→ DESCRIPTION OF THE TASK:
Exactly reproduce the lines from the one holding "Click the calendar icon beside Data od" through the end of the records, including both boundary lines but no pictures.

→ DATASET RECORDS:
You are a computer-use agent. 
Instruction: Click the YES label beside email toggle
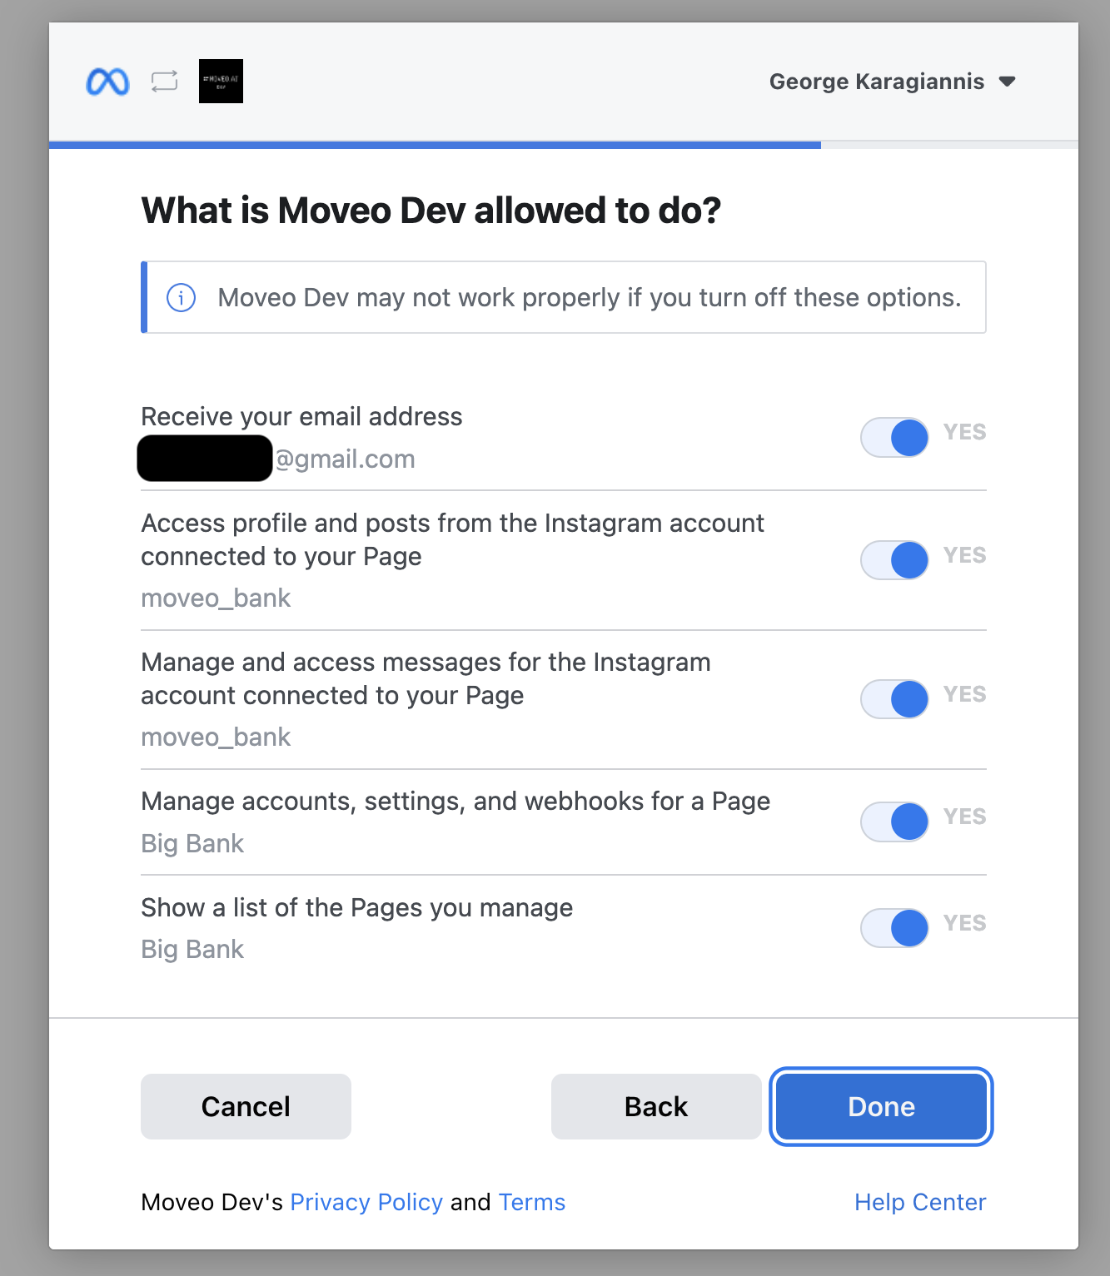click(964, 432)
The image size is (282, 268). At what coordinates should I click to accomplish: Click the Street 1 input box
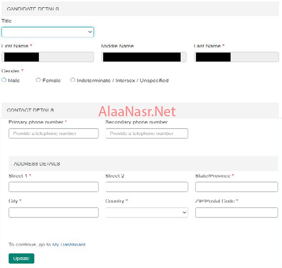(53, 187)
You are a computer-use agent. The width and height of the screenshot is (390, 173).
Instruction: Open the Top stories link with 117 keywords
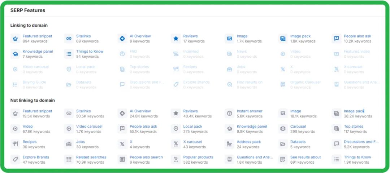pos(353,127)
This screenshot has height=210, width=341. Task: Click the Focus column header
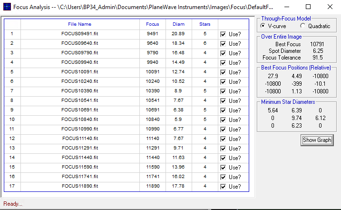point(153,24)
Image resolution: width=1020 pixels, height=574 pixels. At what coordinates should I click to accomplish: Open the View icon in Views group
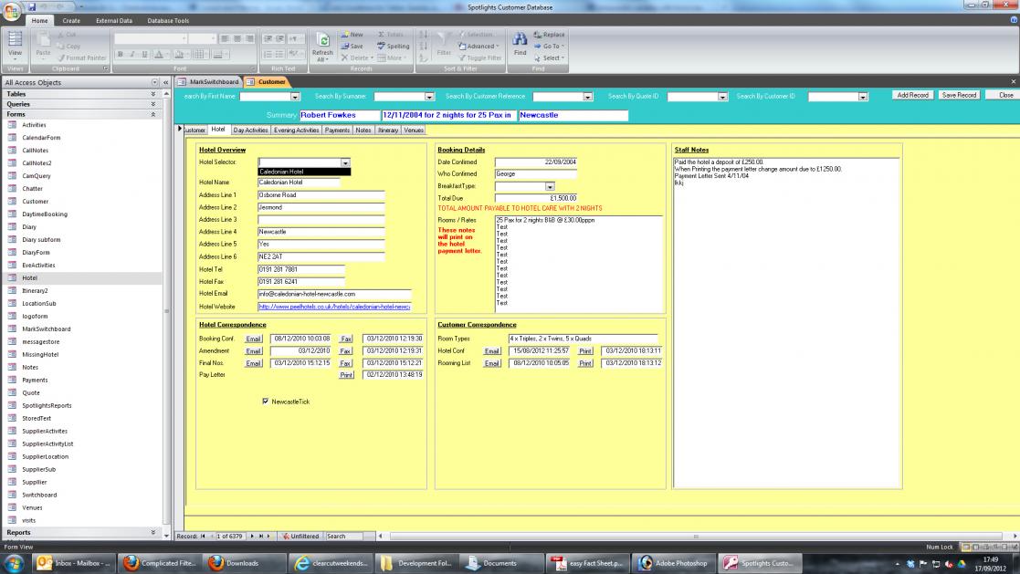[15, 43]
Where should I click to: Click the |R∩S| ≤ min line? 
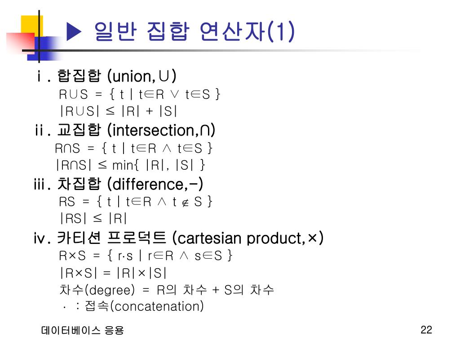pos(131,165)
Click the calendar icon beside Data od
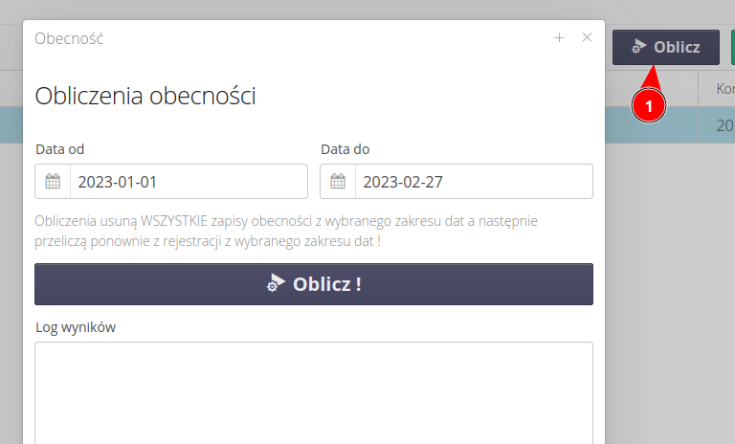Screen dimensions: 735x444 pos(53,182)
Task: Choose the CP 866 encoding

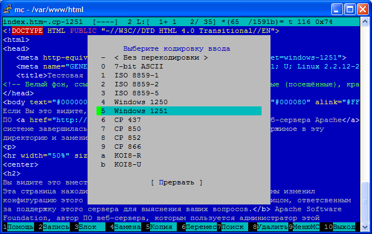Action: pyautogui.click(x=128, y=147)
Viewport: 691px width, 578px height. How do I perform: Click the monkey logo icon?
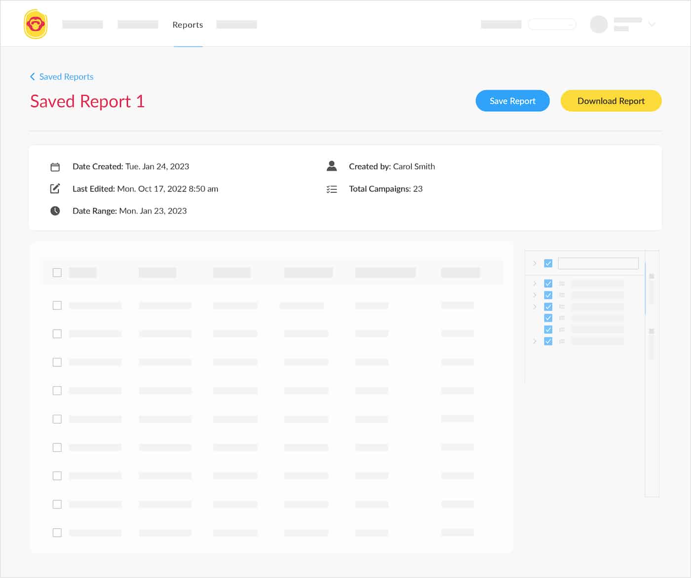35,23
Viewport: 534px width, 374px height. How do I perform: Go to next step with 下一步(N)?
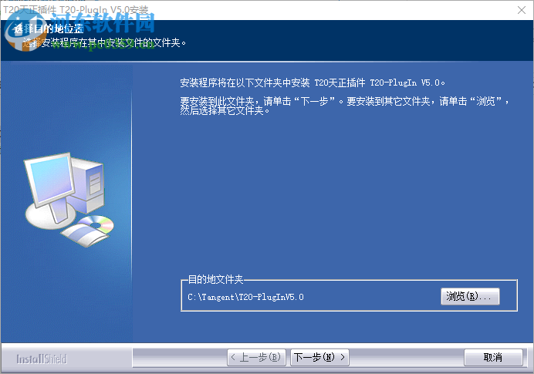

→ RESULT BELOW:
Click the calendar icon beside Data od
Screen dimensions: 735x444 pos(53,182)
Task: Choose the CP 866 encoding

Action: pyautogui.click(x=128, y=147)
Viewport: 691px width, 578px height. How do I perform: Click the monkey logo icon?
35,23
Viewport: 534px width, 374px height. How do I perform: Go to next step with 下一步(N)?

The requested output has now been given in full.